*** Opening of Dataset records ***
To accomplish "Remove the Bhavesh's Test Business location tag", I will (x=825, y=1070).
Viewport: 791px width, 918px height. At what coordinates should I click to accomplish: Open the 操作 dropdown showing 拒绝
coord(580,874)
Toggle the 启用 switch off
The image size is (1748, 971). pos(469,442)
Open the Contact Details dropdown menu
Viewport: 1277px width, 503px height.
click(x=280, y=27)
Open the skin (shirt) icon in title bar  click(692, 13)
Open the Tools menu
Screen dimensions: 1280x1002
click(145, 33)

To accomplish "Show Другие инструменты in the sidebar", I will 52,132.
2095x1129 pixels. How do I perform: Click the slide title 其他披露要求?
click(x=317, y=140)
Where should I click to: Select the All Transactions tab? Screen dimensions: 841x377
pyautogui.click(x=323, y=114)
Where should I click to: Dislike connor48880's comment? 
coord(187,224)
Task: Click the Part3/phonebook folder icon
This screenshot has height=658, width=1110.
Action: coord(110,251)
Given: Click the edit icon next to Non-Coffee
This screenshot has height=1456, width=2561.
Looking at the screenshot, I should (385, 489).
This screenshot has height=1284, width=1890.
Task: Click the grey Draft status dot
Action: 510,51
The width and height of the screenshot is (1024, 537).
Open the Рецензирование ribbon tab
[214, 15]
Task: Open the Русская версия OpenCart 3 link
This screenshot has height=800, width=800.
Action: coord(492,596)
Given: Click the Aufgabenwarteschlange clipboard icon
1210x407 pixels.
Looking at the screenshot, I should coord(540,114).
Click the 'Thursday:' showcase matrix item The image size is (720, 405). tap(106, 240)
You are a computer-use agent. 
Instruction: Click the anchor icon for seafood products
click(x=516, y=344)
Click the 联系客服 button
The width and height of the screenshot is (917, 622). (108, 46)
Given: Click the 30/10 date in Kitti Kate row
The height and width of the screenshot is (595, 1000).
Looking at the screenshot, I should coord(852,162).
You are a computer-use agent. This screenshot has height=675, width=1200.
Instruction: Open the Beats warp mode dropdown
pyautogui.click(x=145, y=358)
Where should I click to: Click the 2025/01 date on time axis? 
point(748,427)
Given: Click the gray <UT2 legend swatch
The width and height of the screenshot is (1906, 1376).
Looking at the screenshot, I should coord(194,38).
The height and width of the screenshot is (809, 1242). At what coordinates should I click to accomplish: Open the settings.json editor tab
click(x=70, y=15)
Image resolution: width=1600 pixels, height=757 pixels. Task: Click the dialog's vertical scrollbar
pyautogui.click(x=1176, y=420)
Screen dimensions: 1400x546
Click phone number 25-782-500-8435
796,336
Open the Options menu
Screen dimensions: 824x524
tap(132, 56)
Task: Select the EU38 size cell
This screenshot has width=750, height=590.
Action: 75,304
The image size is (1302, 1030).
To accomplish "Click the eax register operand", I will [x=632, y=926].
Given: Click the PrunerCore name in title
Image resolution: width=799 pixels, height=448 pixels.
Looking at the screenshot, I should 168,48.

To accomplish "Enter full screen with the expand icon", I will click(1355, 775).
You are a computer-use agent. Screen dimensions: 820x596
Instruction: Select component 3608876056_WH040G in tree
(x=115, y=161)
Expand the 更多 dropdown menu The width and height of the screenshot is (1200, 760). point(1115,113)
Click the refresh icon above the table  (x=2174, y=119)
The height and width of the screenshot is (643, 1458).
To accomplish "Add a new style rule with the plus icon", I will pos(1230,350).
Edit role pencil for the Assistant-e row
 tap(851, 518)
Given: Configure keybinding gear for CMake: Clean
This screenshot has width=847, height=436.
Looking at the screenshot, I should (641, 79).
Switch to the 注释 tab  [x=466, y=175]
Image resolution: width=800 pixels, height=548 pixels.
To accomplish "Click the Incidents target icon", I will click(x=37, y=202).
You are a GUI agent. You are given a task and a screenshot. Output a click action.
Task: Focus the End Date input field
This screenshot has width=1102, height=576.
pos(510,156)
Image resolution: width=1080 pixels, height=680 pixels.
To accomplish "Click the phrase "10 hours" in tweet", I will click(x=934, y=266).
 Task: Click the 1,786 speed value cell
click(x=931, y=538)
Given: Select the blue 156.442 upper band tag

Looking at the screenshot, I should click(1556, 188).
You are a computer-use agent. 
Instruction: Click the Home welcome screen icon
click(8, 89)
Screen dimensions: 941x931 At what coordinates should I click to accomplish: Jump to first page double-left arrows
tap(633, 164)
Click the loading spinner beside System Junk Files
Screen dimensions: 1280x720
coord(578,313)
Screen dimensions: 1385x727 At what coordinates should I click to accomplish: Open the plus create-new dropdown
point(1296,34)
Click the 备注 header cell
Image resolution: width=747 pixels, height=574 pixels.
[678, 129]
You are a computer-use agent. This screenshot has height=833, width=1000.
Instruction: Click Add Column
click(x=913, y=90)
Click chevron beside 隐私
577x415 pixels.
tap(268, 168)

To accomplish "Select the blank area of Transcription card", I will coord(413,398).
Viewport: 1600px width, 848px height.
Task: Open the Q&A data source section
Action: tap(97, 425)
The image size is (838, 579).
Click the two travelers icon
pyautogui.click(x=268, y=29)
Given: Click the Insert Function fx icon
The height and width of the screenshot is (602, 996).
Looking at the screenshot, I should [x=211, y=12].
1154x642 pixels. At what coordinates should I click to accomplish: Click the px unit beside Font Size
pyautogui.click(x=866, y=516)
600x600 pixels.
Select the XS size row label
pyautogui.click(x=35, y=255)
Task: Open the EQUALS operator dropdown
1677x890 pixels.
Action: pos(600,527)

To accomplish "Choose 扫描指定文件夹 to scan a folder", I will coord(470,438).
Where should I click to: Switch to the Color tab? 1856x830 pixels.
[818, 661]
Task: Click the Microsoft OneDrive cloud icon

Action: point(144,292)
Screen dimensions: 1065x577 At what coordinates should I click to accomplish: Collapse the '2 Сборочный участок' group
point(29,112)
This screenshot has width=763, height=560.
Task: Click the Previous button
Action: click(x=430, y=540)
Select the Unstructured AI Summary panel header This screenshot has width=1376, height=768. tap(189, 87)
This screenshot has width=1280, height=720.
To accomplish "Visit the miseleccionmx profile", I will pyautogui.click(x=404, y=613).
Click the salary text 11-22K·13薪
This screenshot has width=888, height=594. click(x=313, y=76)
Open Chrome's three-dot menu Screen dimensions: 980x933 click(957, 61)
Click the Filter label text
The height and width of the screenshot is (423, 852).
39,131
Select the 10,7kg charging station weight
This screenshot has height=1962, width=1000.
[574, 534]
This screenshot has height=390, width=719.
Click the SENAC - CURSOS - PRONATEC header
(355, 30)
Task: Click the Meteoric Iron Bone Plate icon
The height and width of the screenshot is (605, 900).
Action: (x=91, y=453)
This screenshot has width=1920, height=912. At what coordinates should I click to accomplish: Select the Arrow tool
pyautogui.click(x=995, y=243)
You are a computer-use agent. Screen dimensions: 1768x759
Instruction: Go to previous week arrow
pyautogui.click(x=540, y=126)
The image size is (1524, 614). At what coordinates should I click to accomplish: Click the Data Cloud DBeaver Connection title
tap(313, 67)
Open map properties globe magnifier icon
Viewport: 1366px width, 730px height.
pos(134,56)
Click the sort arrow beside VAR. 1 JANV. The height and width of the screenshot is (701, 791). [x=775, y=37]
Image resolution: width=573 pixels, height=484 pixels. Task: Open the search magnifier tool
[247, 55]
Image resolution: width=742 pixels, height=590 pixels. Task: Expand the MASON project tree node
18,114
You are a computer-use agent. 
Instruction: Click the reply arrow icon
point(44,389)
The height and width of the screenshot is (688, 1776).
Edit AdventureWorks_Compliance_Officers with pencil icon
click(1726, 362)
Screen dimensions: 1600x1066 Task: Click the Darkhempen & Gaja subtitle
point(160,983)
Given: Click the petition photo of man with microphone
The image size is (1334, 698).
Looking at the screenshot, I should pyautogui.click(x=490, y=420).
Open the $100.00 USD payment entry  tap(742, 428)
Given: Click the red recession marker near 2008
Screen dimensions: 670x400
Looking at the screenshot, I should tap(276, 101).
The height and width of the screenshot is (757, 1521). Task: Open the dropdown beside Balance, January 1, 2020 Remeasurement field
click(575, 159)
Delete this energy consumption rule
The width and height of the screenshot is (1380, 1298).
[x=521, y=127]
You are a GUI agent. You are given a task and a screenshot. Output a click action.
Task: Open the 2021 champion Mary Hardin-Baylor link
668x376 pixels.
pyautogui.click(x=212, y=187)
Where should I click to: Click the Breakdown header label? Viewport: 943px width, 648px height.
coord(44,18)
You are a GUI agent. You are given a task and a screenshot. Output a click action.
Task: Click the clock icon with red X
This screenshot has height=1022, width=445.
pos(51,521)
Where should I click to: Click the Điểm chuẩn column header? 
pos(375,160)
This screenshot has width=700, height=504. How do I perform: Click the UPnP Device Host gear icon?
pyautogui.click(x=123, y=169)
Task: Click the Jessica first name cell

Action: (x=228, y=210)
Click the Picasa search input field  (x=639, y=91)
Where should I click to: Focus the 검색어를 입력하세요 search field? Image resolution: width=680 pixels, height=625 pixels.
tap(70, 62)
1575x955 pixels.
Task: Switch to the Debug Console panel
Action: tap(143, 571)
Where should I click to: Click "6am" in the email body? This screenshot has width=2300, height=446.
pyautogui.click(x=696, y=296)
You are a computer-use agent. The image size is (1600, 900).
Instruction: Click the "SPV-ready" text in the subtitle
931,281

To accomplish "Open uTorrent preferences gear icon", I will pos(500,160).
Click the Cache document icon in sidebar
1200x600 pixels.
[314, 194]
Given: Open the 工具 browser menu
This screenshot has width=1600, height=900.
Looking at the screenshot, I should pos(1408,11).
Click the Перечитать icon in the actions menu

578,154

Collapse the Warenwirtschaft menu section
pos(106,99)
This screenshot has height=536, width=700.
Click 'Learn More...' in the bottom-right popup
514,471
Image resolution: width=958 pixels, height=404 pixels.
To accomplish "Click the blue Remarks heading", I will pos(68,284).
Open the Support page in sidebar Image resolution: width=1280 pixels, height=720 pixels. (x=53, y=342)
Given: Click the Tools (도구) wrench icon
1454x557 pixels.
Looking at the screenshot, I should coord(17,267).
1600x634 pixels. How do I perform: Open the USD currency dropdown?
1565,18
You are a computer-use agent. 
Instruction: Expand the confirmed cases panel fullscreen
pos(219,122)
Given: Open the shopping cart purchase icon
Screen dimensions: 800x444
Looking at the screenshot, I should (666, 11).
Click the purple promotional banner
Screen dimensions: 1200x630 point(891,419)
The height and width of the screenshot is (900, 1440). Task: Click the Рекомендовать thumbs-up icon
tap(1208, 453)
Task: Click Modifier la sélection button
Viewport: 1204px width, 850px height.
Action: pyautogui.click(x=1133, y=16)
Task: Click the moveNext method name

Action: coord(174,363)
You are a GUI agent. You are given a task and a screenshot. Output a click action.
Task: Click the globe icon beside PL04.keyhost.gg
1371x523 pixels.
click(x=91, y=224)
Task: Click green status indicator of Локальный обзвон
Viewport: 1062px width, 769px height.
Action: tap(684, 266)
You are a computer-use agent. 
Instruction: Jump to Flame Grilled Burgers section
*** Close of Dataset records ***
◆ What this task involves: In the entries above, how many lines include the word "link"? Give only that number.

◆ The completed task: 2